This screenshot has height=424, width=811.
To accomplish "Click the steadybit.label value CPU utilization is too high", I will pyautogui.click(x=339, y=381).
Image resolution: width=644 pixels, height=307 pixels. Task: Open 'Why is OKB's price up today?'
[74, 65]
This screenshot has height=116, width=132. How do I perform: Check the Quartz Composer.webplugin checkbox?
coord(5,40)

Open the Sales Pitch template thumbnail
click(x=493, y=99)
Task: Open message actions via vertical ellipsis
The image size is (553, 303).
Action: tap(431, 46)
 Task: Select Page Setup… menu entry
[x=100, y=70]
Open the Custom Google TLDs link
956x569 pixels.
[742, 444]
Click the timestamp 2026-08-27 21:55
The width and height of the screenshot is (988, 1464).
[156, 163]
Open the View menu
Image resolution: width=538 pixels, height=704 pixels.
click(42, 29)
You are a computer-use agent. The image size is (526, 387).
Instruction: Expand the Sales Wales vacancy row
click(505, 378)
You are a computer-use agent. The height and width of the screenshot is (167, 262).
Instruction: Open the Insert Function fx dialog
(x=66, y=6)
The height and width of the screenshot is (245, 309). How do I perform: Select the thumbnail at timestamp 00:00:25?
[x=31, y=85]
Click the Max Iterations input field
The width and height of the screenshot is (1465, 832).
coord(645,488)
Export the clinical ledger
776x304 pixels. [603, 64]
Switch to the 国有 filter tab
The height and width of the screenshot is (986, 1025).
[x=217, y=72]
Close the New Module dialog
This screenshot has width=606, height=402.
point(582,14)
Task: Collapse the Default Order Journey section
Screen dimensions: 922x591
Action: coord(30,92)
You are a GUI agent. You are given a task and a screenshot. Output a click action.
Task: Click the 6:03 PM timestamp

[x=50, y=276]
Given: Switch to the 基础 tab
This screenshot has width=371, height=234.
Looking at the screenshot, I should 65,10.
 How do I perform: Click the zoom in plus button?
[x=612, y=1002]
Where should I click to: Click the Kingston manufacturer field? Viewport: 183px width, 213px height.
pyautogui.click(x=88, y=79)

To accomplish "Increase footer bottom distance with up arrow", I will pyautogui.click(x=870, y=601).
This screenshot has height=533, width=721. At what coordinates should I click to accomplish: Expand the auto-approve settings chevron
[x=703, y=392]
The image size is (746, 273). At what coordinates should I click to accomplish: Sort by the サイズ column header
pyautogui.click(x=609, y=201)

──────────────────────────────

--- EXERCISE INSTRUCTIONS ---
Search the listing above for the string "computer". Copy every line that contains it.

--- TASK SOLUTION ---
You are a computer-use agent. The image size is (526, 387).
You are a computer-use agent. The height and width of the screenshot is (167, 262).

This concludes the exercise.